Desde o dia da sentença da Corte, o PTS vem desenvolvendo uma posição e uma orientação através de um filtro eleitoralista. Organiza toda sua política e intervenção apenas com base na crítica à sentença. Desde o início — e praticamente sem mencionar a corrupção estrutural capitalista presente em todos os governos — tentou se colocar como se fosse advogado da causa de CFK. E em nenhum momento impulsionou um programa transicional integral, que não se limitasse a rejeitar a proscrição, mas que articulasse com as demandas e necessidades da classe trabalhadora e popular, e ao mesmo tempo apresentasse uma saída para o problema da corrupção — uma questão fortemente presente entre as massas — e para a justiça de classe. Fazem propaganda da necessidade de uma greve geral, mas centrada apenas no problema da proscrição.

Estiveram presentes na reunião preparatória da marcha do dia 18 convocada pelo PJ, criticaram que a convocação se dava em apoio a Cristina, mas propuseram apenas “uma luta unitária e consequente contra a proscrição”.

O pano de fundo de suas posições está impregnado de gestos eleitoralistas e de esforços para agradar setores próximos ao kirchnerismo. Por isso, dão grande centralidade ao fato de que sua postura “gerou um grande impacto nas redes sociais da esquerda, com novos recordes de alcance, interações e seguidores”. Assim, uma vez que comunicamos o repúdio à sentença com uma delegação conjunta de dirigentes da FITU na sede do PJ, decidiram ir se reunir sozinhos com CFK, sem qualquer outro intercâmbio sobre o assunto dentro da nossa frente. E destacam que foram “ovacionados pela maioria dos manifestantes e que suas declarações posteriores à imprensa tiveram enorme repercussão”. Com a ilusão de conquistar votos em sua base eleitoral, acabam dando fôlego a esse setor político que busca se reorganizar após a grave crise que atravessa — e, com isso, enfraquecem objetivamente a construção da FITU como alternativa.
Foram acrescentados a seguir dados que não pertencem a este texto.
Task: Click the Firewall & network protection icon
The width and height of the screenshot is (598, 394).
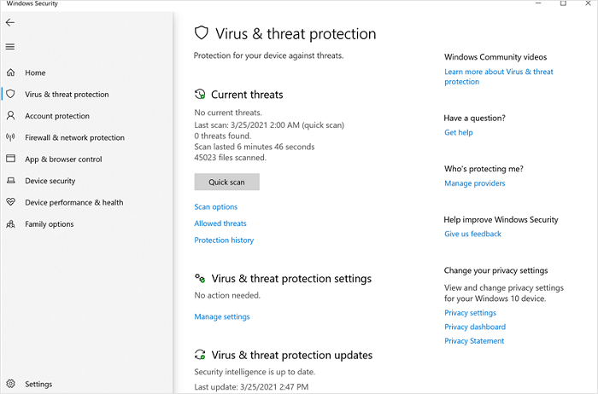Action: coord(10,137)
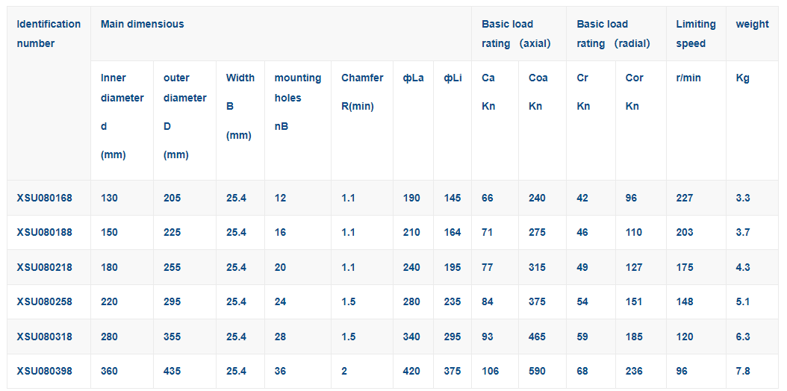Click the XSU080258 identification number
This screenshot has height=391, width=787.
pyautogui.click(x=45, y=302)
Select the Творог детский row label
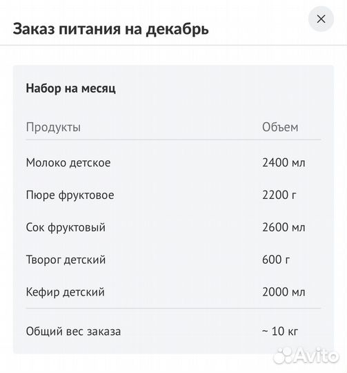Viewport: 347px width, 373px height. [66, 260]
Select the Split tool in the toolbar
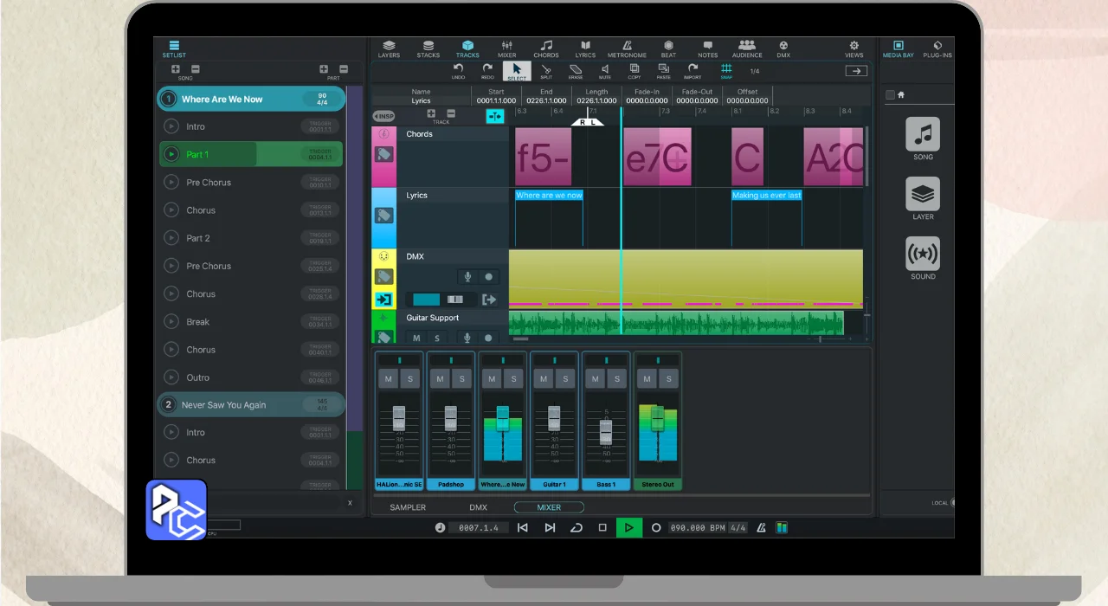1108x606 pixels. (546, 70)
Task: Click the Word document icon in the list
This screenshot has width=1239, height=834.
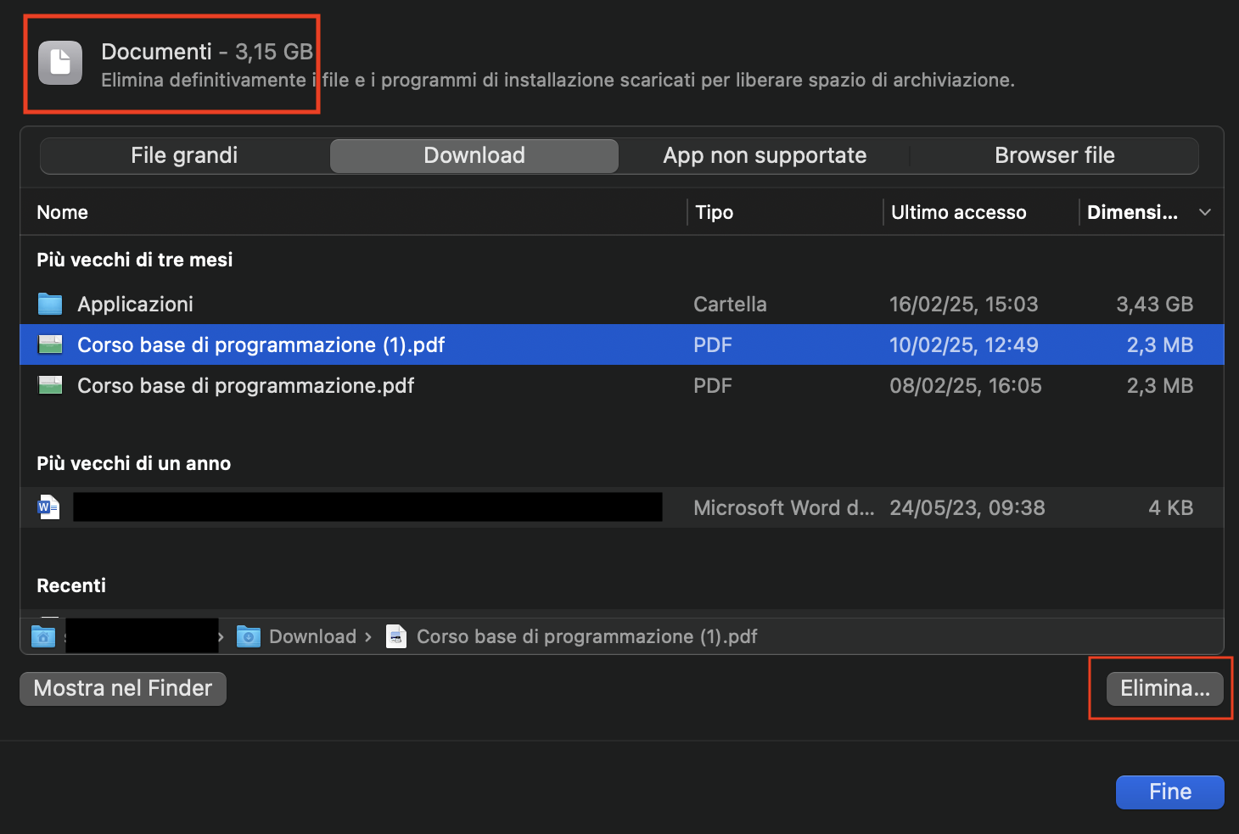Action: coord(49,507)
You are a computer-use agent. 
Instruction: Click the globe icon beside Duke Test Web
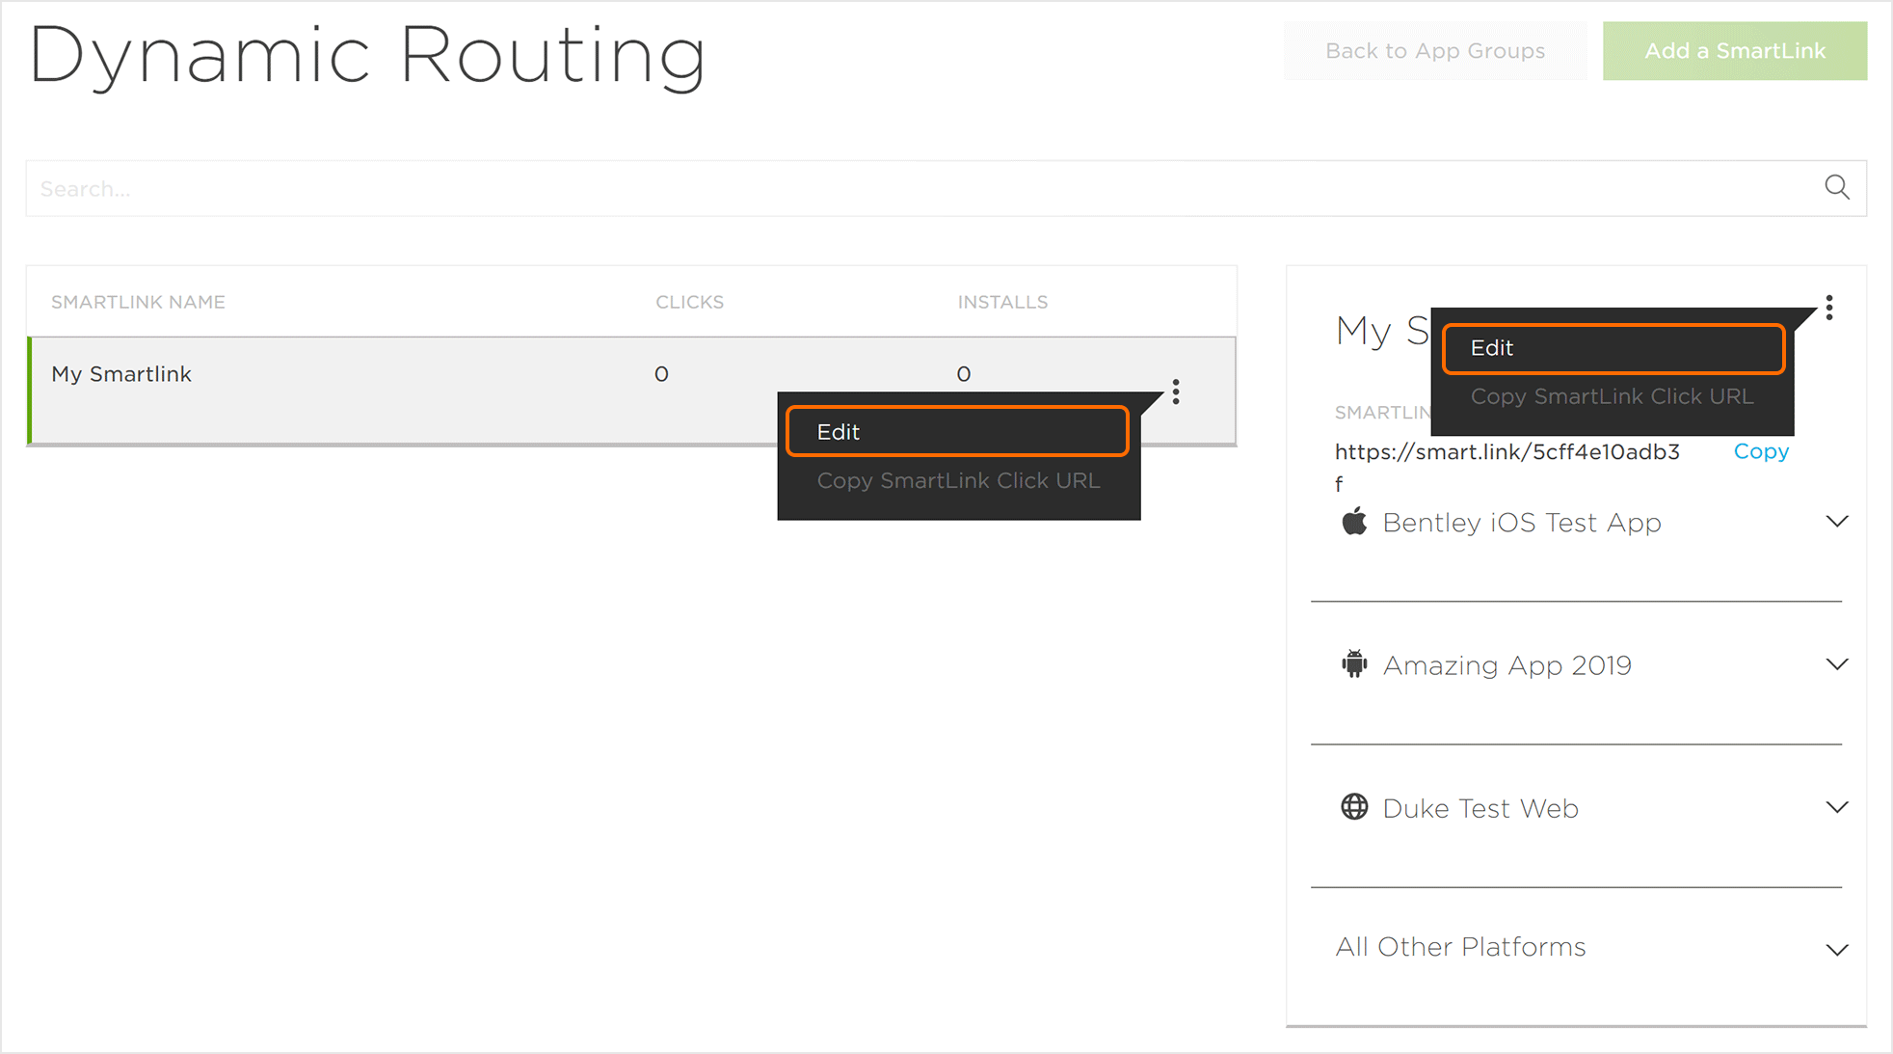[x=1354, y=807]
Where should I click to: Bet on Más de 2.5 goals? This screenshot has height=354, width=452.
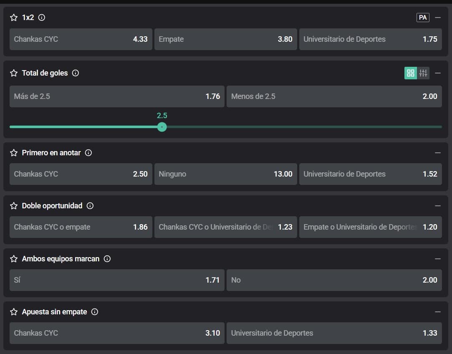pyautogui.click(x=117, y=96)
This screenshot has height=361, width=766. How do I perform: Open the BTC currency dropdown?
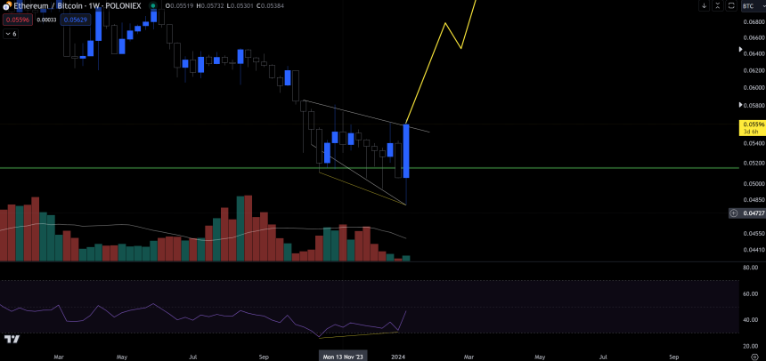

O PTS já há algum tempo vem aprofundando um curso de adaptação às pressões da institucionalidade parlamentar, girando em torno das necessidades das bancadas que ocupa. Trata-se de um problema delicado, pois há inúmeros exemplos, ao longo da história, de correntes de esquerda que começaram cedendo às pressões parlamentaristas e terminaram adaptadas ao regime burguês.

Concretamente, sua posição diante desse processo os levou a impulsionar e participar do ato do PJ, um dos pilares do regime.

Do silêncio inicial e da crítica ao PTS por sua “solidariedade política com o peronismo” e por concentrar a denúncia “apenas na proscrição”, o Partido Obrero deu uma de suas habituais guinadas e mudou para uma posição oportunista semelhante. (1)

Primeiro, seu dirigente Gabriel Solano escreveu no Twitter:

“Prefiro o MAL MENOR de que uma pessoa que cometeu atos de corrupção possa se candidatar ao MAL MAIOR de se avançar em um regime de perseguição e proscrição nas mãos de forças políticas que cometeram atos de corrupção tão ou mais graves.”

Depois, decidiram participar da marcha do PJ contra “…a sentença proscritiva, exigindo a liberdade de Cristina Fernández de Kirchner e o direito de se candidatar”. Apoiando, assim, uma ação do PJ que, além disso, não moveu um dedo para defender o Polo Obrero diante do grave ataque que vem sofrendo como parte da estratégia do governo de criminalizar a organização popular independente e a esquerda..

Um reforço à recomposição do PJ

Sem dúvida, temos debates antigos com essas correntes sobre as táticas de unidade de ação e frente única, que têm oscilado entre o sectarismo e o oportunismo — duas faces da mesma moeda — diante de diferentes ações convocadas pelo peronismo e/ou pela burocracia sindical.

Elas deixam de lado as três recomendações básicas de Trotsky: que o programa seja correto, que fortaleça o movimento de massas e que se garanta a independência política e organizativa do partido revolucionário. (2)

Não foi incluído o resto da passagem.